Oppure come Lot?
C’è il perdere e il perdersi, ma c’è anche il ritrovamento. Il Dio dimenticato, il Dio perso ti viene a cercare o capita che senza saperlo sia anche tu a cercarlo e l’incontro ti può afferrare in qualsiasi momento, in qualsiasi posto.
Tutto ciò appartiene al desiderio di Dio, tutto ciò appartiene al cammino con Lui quando nel cammino c’è Lui e un uomo che, non dimenticando di essere tale, non gioca a fare il burattino, o l’automa.
Quando vicino si trovano Dio e la sua creatura le possibilità si fanno infinite, infinite sono le vie della perdizione, infinite sono le vie della grazia e infinito è il mistero di quel rapporto.
Non si deve aver paura e fuggire dalla vertigine che prende quando ai bordi guardiamo il nostro abisso perché gli angeli ridono della nostra pochezza che è briciola rispetto all’onnipotenza di Dio e non si deve neppure avere paura del più ardito dei voli perchè ci solleva il vento dello Spirito e non il nostro piccolo soffio.

--- PROBLEMA PROPOSTO A ---
Individua nei record tutte le righe che contengono la parola "should" e trascrivile.

Record di puntamento per testo ed elementi

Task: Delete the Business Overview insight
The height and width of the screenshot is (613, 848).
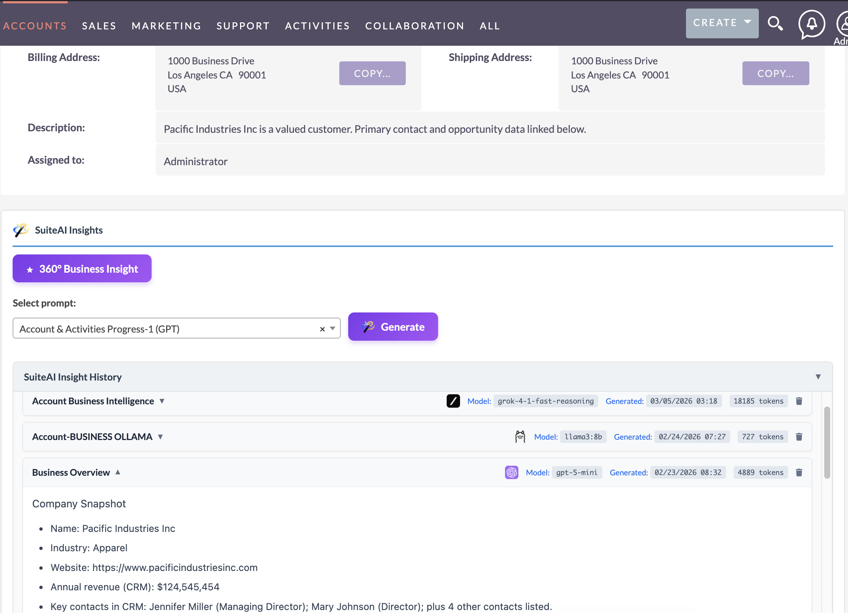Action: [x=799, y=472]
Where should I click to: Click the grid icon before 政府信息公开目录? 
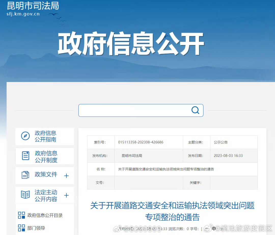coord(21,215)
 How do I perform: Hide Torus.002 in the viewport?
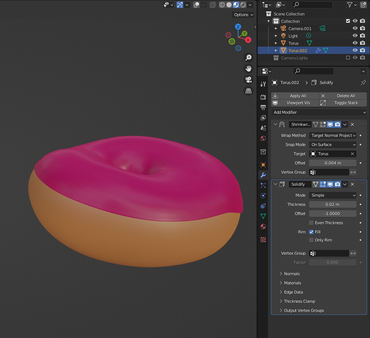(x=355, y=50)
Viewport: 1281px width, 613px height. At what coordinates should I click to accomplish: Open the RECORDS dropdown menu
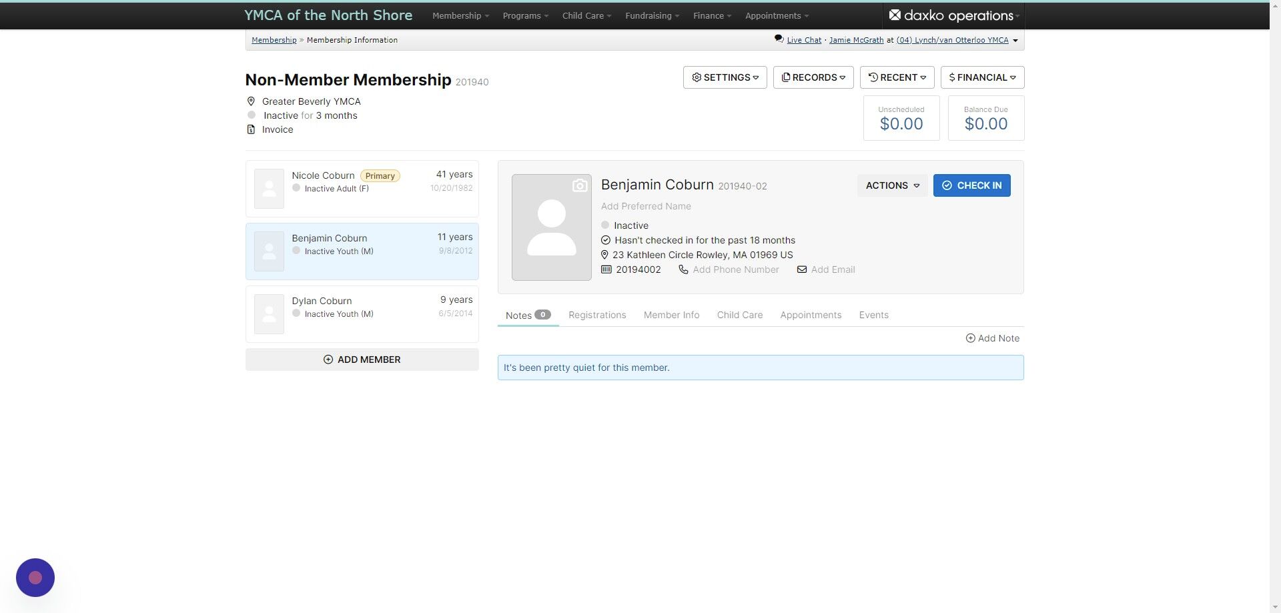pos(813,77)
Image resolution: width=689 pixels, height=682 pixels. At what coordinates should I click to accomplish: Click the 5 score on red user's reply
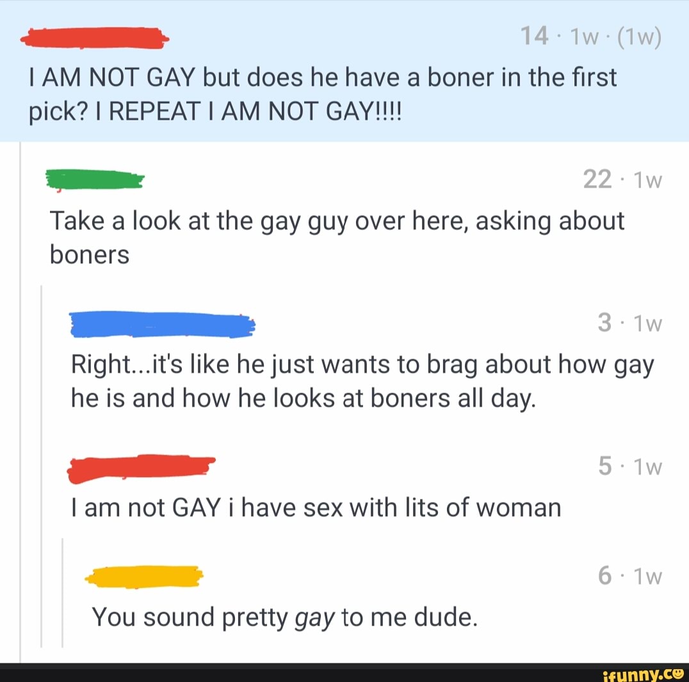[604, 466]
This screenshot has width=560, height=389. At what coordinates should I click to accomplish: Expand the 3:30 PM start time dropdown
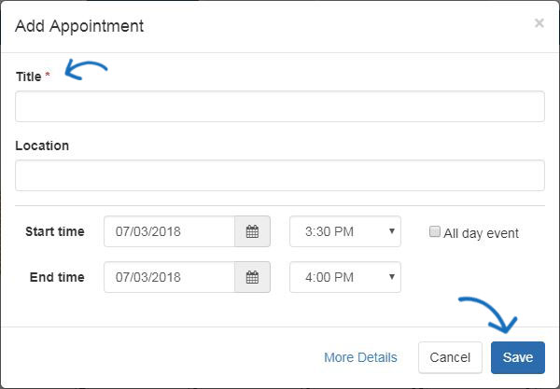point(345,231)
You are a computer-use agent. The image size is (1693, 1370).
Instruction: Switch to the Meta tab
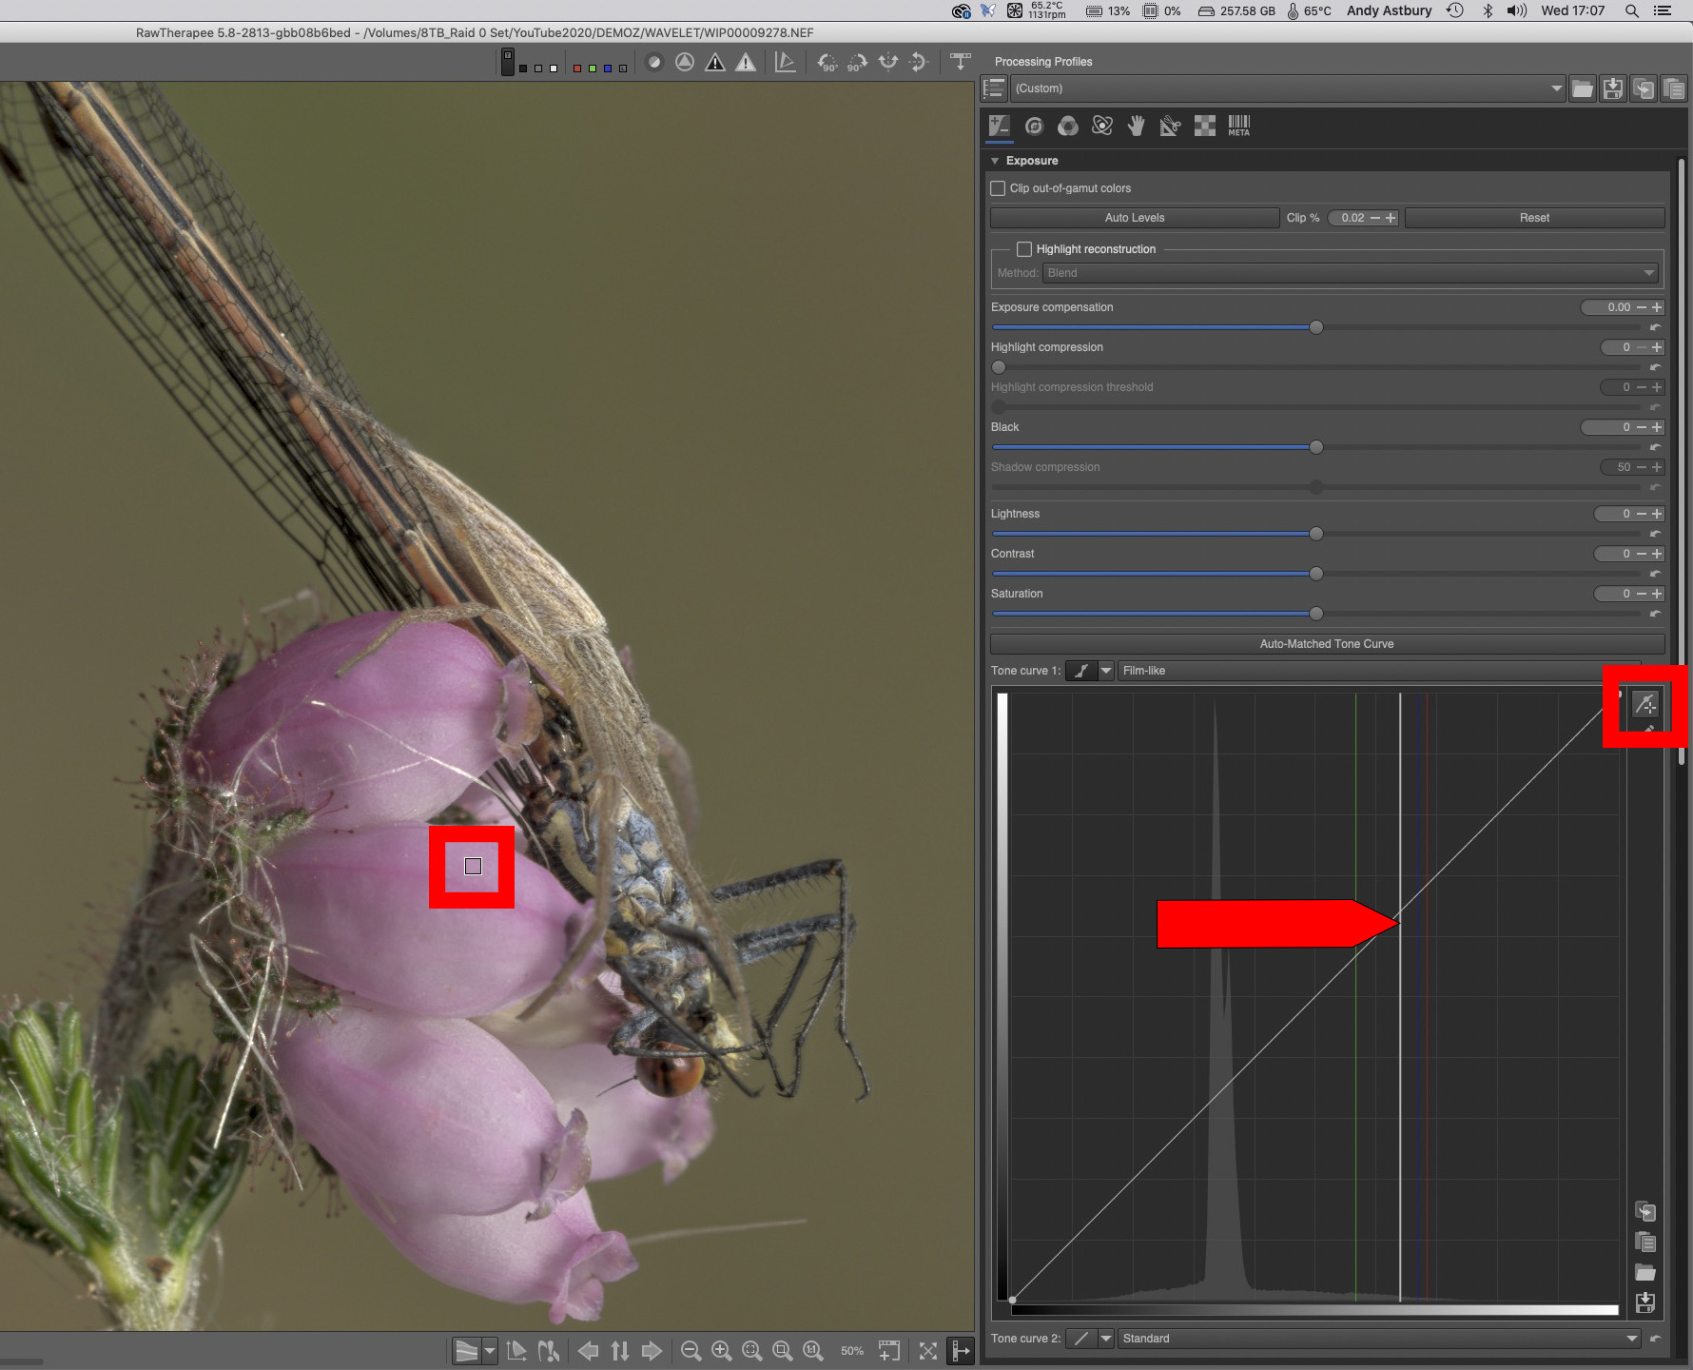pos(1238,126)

--- PROBLEMA PROPOSTO B ---
Stabilisci se ciascuna affermazione concorda con la riflessione sull'incontro con Dio, rispondendo sì o no e citando le parole decisive: (i) l'incontro con Dio può avvenire in qualsiasi momento e in qualsiasi posto; (ii) le vie della grazia sono poche; (iii) a sollevarci nel volo è il nostro piccolo soffio.

--- RISPOSTA FINALE A ---
Where should I click to: Click the grid icon before 政府信息公开目录? 
Viewport: 1281px width, 613px height. At what coordinates should I click to accomplish: Open the RECORDS dropdown menu
Image resolution: width=689 pixels, height=682 pixels. At what coordinates should I click to accomplish: Click the 5 score on red user's reply
This screenshot has width=560, height=389. At what coordinates should I click to accomplish: Expand the 3:30 PM start time dropdown

--- RISPOSTA FINALE B ---
(i) Sì: «l’incontro ti può afferrare in qualsiasi momento, in qualsiasi posto».
(ii) No: «infinite sono le vie della grazia».
(iii) No: «ci solleva il vento dello Spirito e non il nostro piccolo soffio».